The central bank has been monitoring the outcome of the LTV measures after implementation on April 1, 2019, and relaxation will be mulled if needed, said Bank of Thailand governor Veerathai Santiprabhob.
"If any rule is too tough or leads to many side effects, the central bank is ready to relax it," he said. "The Bank of Thailand supports people owning their own homes but wants to eliminate artificial demand in the market."
The central bank recently allowed mortgage co-signers to no longer comply with the regulations.
According to the regulations, banks are allowed to offer an LTV of 100% for mortgages for buyers of low-rise residential projects taking out their first mortgage.
Homebuyers are required to make a minimum down payment for third and subsequent mortgages of 30% of the home price, with second mortgages set at 10-20%, depending on how long a borrower has made payments on the first one.

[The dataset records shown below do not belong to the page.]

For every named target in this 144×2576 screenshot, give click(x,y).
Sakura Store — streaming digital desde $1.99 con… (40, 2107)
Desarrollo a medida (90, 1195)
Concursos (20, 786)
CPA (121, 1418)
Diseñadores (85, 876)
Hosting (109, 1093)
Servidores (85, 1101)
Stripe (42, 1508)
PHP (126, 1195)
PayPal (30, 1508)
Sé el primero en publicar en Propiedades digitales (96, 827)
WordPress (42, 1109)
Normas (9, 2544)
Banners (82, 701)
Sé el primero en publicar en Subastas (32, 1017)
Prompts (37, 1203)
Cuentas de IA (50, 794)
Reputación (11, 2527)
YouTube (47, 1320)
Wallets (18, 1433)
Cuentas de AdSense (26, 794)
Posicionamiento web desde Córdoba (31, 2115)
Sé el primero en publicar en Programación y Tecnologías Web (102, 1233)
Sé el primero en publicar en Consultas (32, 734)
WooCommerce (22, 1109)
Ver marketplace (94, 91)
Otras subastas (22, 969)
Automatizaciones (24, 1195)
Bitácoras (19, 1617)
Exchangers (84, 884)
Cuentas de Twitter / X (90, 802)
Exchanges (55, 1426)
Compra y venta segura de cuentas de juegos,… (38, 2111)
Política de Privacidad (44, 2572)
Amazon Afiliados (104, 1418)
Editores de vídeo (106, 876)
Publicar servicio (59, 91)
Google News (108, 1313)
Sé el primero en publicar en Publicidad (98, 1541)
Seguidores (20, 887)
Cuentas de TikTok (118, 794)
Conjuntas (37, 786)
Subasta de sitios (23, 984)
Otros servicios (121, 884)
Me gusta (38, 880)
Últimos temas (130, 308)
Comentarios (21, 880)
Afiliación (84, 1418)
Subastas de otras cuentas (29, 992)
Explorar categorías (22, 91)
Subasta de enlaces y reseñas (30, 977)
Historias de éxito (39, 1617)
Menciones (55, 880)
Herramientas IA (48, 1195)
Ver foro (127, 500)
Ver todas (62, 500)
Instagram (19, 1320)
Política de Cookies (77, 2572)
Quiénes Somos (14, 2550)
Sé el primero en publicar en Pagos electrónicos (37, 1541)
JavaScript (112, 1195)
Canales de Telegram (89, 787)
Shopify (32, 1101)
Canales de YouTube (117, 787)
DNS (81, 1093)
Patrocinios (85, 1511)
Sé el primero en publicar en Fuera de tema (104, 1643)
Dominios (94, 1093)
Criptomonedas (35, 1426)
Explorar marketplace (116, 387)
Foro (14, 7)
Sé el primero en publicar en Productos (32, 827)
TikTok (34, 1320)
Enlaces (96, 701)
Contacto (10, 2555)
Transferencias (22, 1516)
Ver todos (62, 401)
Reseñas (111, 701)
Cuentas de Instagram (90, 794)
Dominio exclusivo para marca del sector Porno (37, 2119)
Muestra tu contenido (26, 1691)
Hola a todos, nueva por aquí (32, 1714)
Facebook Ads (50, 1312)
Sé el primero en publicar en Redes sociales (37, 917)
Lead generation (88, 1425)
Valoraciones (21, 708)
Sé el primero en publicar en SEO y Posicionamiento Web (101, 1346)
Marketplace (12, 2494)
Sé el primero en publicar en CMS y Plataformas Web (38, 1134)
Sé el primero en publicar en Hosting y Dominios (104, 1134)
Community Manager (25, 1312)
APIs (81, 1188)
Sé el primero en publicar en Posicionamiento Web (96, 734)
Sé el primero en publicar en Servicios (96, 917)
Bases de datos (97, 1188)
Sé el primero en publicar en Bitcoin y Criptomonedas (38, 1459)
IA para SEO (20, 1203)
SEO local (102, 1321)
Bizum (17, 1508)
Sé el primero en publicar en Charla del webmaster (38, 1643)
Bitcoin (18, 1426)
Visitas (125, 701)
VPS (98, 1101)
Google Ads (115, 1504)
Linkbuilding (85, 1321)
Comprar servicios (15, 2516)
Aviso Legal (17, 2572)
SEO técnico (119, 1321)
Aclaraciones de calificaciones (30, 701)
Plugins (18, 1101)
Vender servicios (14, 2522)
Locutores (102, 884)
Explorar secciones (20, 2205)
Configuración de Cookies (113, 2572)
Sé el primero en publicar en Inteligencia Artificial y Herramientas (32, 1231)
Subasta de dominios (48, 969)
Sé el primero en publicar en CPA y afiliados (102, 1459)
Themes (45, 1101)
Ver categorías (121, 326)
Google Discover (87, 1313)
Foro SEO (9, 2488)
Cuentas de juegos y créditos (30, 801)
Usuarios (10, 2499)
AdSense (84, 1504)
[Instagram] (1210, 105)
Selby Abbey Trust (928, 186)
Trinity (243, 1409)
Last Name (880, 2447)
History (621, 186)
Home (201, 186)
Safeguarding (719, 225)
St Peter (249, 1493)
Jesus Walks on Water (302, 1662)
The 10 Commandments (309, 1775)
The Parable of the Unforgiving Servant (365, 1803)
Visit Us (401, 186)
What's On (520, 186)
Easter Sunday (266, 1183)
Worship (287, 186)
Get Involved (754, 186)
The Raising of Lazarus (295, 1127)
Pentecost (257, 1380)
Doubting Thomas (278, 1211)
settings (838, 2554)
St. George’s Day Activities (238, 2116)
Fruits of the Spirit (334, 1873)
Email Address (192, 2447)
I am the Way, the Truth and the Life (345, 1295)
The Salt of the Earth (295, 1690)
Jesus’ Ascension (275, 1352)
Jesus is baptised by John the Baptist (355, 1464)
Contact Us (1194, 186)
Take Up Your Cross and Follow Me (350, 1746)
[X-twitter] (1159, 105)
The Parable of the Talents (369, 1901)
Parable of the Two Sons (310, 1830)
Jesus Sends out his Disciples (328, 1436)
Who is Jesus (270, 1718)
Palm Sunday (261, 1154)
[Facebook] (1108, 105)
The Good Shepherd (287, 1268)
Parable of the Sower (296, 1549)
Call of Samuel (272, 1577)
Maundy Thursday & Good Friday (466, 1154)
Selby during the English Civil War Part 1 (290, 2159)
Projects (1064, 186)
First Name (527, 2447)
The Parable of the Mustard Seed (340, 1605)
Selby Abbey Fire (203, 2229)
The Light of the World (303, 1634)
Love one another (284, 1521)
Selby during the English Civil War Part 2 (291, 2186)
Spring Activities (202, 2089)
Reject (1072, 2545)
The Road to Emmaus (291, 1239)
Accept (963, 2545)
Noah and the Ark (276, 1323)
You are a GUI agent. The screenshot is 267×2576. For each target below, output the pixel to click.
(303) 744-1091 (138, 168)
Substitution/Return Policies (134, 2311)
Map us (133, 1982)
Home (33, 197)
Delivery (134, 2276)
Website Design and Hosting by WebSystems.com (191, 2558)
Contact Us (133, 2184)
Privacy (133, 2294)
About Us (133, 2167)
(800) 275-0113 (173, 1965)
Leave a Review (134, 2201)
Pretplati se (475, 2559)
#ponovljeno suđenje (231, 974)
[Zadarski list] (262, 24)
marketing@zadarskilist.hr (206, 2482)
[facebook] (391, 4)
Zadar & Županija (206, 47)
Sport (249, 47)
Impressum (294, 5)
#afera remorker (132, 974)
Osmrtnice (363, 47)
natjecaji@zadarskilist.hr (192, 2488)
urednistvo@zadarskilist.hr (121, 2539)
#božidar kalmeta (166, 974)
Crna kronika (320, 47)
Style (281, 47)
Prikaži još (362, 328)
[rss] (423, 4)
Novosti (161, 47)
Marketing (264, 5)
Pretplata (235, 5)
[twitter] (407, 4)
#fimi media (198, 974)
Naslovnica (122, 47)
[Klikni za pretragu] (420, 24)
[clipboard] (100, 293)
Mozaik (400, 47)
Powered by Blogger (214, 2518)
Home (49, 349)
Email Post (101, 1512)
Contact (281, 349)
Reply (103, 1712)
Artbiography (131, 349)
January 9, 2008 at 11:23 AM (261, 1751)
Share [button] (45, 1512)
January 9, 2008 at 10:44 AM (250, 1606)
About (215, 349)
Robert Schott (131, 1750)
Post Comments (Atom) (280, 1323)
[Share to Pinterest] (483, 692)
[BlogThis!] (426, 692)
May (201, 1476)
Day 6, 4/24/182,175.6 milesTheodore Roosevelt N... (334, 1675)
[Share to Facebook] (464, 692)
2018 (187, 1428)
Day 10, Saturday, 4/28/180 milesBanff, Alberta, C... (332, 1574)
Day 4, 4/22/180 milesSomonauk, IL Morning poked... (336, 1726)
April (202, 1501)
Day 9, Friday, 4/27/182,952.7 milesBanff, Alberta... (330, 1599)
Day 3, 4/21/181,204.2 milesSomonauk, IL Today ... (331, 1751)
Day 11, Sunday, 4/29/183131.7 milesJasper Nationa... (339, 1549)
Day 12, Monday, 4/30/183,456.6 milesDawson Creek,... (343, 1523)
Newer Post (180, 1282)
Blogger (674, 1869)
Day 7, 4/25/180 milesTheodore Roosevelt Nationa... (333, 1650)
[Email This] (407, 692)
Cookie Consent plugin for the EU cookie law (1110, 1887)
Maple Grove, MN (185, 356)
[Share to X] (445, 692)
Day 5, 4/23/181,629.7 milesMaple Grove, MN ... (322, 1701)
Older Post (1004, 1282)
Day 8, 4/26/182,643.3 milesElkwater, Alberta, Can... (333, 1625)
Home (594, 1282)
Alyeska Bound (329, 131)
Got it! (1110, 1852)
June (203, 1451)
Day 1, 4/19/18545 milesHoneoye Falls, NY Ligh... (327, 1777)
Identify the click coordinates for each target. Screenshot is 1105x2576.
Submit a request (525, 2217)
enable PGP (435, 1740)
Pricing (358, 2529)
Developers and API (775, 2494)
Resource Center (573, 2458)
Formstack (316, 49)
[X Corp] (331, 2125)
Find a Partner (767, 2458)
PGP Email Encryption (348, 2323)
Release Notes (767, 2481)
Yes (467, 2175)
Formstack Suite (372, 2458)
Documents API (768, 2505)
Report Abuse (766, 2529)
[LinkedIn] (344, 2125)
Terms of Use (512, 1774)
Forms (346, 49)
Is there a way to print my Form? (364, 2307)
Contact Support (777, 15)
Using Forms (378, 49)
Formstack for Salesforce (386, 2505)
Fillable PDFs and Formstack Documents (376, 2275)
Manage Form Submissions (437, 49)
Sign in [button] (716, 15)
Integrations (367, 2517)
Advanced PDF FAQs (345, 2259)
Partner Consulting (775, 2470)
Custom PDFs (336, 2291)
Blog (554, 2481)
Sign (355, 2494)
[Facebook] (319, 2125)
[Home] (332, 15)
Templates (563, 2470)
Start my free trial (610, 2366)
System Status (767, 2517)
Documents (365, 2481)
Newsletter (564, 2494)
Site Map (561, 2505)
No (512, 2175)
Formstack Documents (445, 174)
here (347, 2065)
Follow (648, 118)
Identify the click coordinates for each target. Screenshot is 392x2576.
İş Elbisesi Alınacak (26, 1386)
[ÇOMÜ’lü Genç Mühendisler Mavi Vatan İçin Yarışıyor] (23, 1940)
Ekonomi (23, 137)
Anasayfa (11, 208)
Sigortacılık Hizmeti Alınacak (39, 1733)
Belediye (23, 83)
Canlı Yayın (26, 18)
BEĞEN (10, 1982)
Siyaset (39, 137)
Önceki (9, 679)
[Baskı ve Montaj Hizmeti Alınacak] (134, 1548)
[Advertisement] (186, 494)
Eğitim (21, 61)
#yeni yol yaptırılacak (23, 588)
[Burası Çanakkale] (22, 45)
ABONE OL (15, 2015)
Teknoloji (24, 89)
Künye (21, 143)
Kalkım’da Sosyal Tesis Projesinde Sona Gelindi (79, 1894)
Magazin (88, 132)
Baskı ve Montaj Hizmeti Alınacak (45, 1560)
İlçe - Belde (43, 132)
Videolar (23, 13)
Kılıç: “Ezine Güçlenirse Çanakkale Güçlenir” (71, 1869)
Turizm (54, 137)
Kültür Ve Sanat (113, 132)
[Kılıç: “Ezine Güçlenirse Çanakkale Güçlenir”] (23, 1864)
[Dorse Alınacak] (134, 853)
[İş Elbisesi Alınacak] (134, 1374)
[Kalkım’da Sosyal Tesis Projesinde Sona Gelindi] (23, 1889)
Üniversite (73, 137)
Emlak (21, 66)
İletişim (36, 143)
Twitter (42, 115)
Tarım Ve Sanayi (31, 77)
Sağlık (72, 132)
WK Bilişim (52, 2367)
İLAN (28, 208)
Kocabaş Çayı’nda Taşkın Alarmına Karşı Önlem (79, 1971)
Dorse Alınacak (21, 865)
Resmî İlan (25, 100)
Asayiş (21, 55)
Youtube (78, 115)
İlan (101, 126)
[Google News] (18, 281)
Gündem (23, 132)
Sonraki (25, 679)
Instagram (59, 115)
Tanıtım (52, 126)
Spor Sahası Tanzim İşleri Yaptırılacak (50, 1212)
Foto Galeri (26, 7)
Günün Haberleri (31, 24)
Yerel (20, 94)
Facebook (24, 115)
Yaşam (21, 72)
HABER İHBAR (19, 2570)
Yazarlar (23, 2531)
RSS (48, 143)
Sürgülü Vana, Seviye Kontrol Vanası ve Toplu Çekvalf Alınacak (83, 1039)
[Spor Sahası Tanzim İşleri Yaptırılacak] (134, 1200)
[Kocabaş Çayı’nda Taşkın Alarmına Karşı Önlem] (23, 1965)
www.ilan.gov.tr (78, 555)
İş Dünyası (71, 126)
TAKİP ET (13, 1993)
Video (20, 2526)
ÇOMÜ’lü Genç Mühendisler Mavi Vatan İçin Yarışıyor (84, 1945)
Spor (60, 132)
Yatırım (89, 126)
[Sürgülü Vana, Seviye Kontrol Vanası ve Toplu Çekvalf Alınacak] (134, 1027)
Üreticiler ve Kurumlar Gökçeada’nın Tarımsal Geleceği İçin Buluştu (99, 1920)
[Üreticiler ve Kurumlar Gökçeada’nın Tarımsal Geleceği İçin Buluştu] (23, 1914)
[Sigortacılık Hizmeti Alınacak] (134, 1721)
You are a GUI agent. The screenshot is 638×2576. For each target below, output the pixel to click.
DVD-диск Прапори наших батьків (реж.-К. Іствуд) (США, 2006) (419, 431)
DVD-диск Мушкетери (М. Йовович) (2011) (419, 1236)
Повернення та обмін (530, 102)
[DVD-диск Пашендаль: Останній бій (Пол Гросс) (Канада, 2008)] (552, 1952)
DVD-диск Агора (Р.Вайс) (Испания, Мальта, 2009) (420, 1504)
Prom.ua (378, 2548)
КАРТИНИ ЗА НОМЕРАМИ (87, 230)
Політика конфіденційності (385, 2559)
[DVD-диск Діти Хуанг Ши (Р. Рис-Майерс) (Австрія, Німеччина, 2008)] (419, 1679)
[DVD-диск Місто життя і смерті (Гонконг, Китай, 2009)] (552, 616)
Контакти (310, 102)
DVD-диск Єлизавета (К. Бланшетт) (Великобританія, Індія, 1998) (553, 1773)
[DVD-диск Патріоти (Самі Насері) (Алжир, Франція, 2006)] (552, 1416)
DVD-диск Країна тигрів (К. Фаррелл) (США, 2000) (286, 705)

An LTV ratio of 90-100% is a must for those planning to buy a home priced below 10 million baht, but the ratio drops to 80% when the borrower buys a residence valued at 10 million baht or higher.
For the first 11 months of 2019, both commercial banks and specialised financial institutions delivered 6.3% growth in housing loans. Low-rise residences showed a 11.8% rise, while high-rise ones shrank 7.4%.
For commercial banks alone, first-contract mortgage loans grew 3.1%, with a 5% increase in mortgages for low-rise homes and a 1.9% decrease for high-rise. Second- and subsequent-contract housing loan growth declined 17.4%, mainly due to a 25.3% slump for high-rise projects and a 10.4% decline for low-rise houses.
Based on the data, the LTV curbs have helped stem property speculation. Banks have also been more cautious about housing loan approval, and, most importantly, homebuyers with real demand have been unaffected, Mr Veerathai said.
Ronadol Numnonda, deputy governor for financial institution stability, said the central bank has talked with the Finance Ministry about relaxing the LTV rules.
Several proposals are on the table, but nothing has been finalised. A conclusion is expected to be reached this month.
Mr Veerathai said the baht has settled since the start of the year as investors no longer regard the currency as a safe haven. Analysts expect sideways movement amid heightening global uncertainty.
"The country's economic slowdown and the global uncertainties make it more difficult for investors to park money in the Thai market for short-term purposes," Mr Veerathai said. "Capital outflows have exceeded inflows, suggesting the baht has not been a safe haven for a while."
External uncertainties, especially escalating geopolitical risk between the US and Iran, are sparking foreign exchange movement worldwide.
Mr Veerathai said a spike in oil prices is expected amid US-Iran tensions, making it a suitable time for Thailand to reserve energy.
Oil imports will also help lower the current account surplus and balance the baht against the dollar, he said.